▶ [DATA PROVIDED]
· · · ·
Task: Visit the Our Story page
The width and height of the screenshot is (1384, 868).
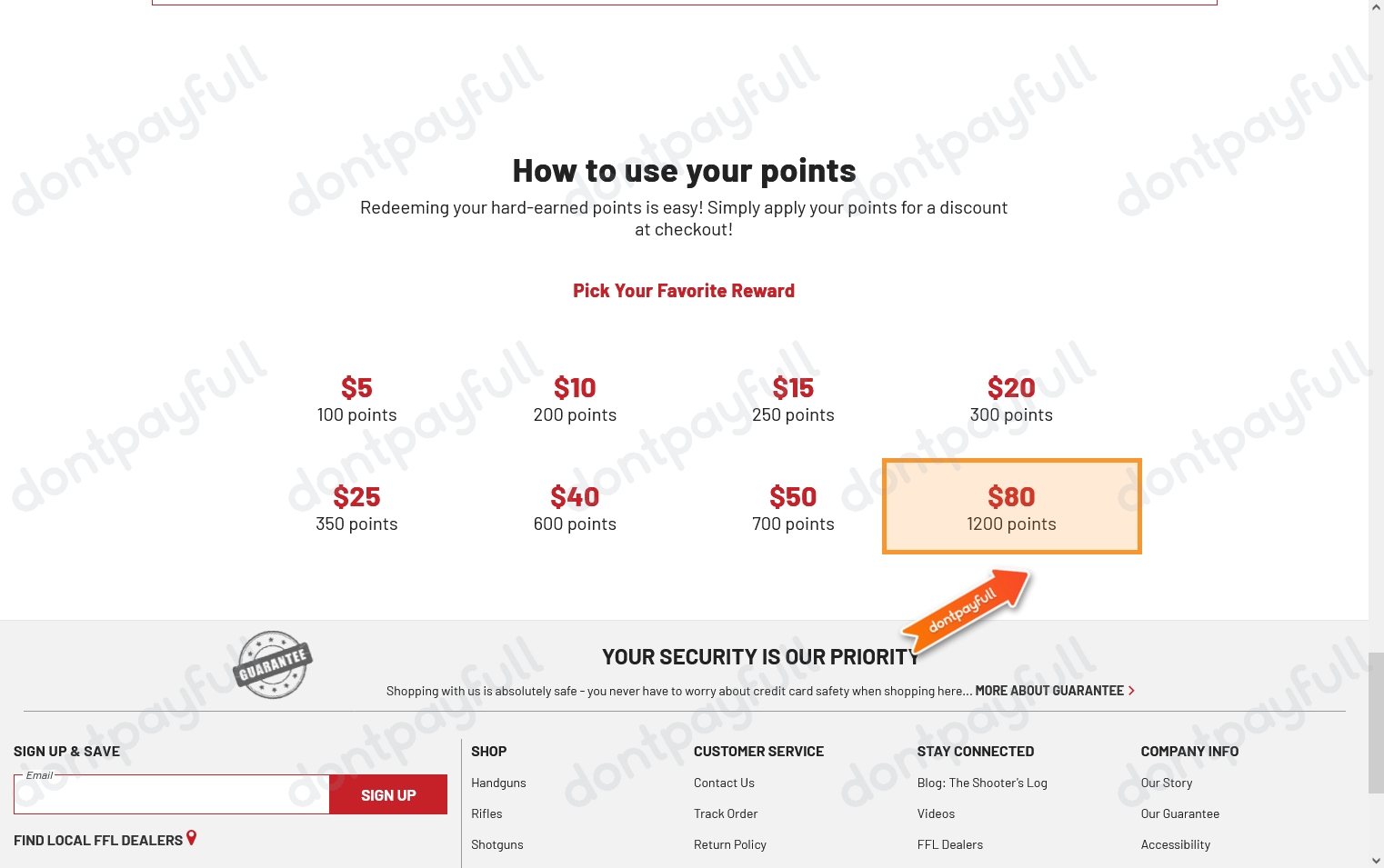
· · · ·
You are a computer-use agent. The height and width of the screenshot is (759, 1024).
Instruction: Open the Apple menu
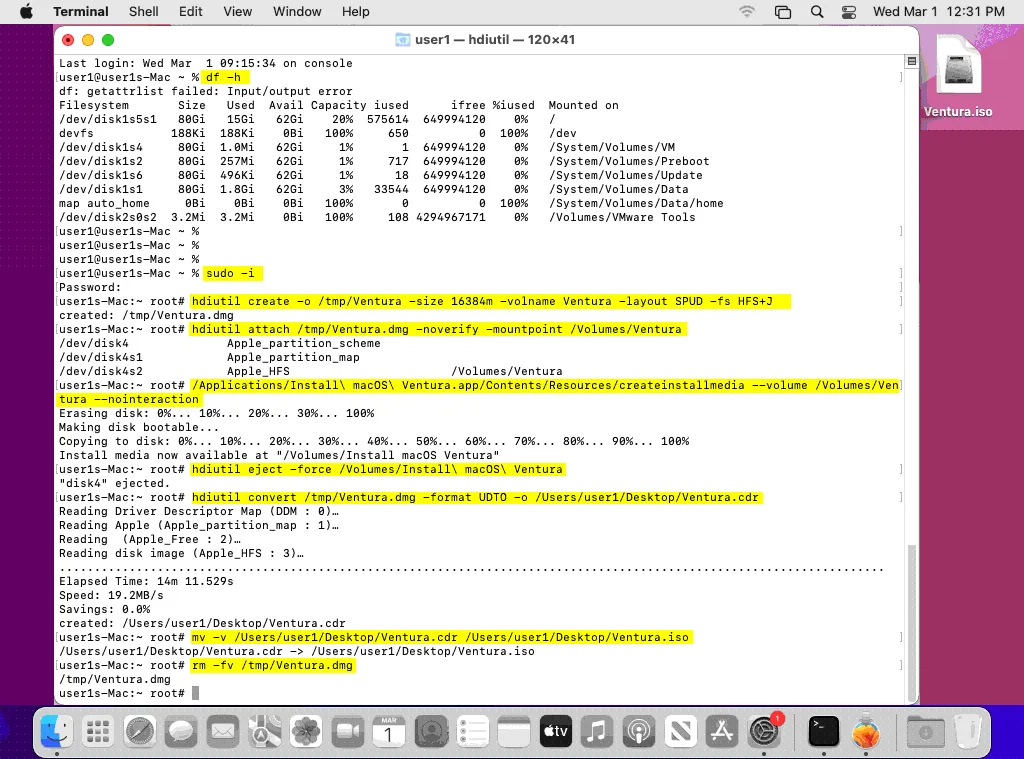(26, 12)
· · · ·
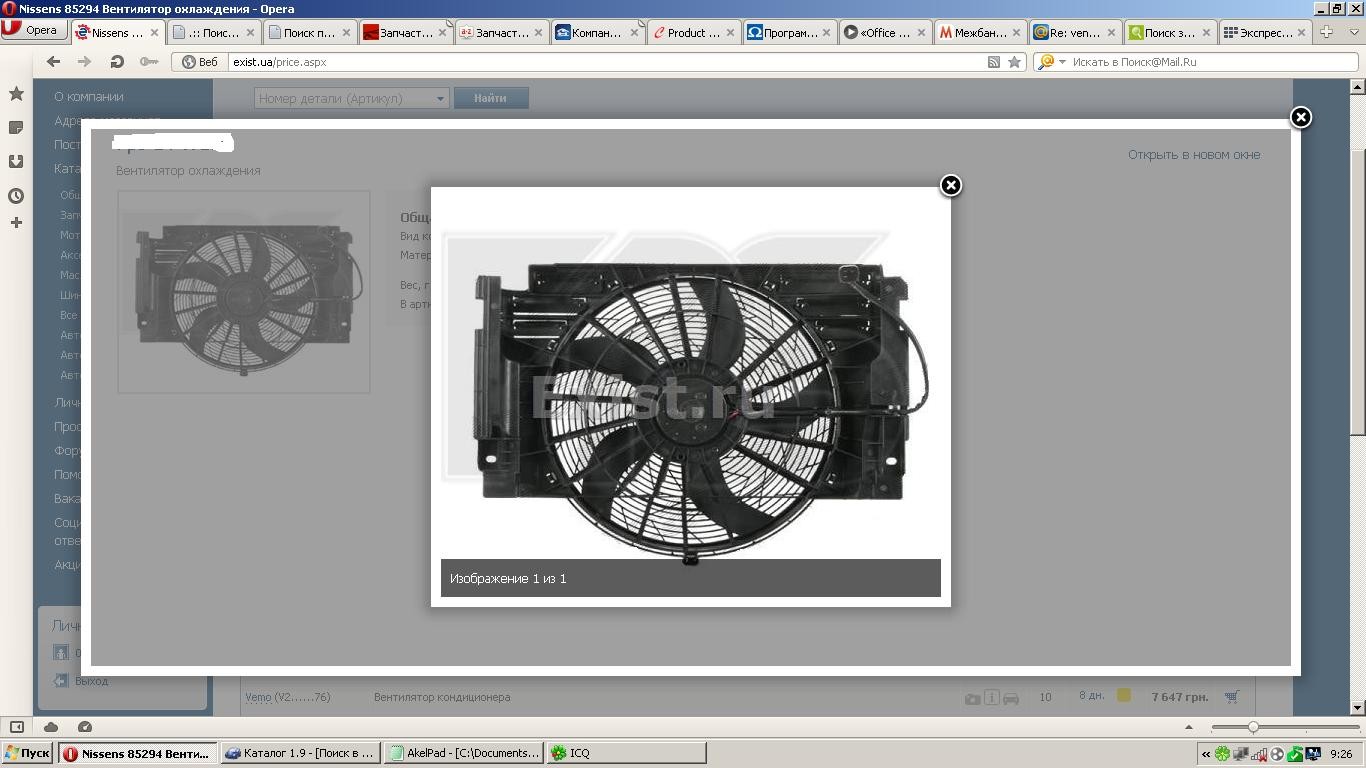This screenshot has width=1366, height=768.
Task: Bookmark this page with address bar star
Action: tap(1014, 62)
· · · ·
▶ [TASK STATEMENT] Transcribe the records above exactly, beginning at the line that contains "Task: Visit the Our Story page" and ending with the line that contains "The width and", both included, and nothing else.

▶ [RESULT OF THE TASK]
Task: Visit the Our Story page
The width and height of the screenshot is (1384, 868).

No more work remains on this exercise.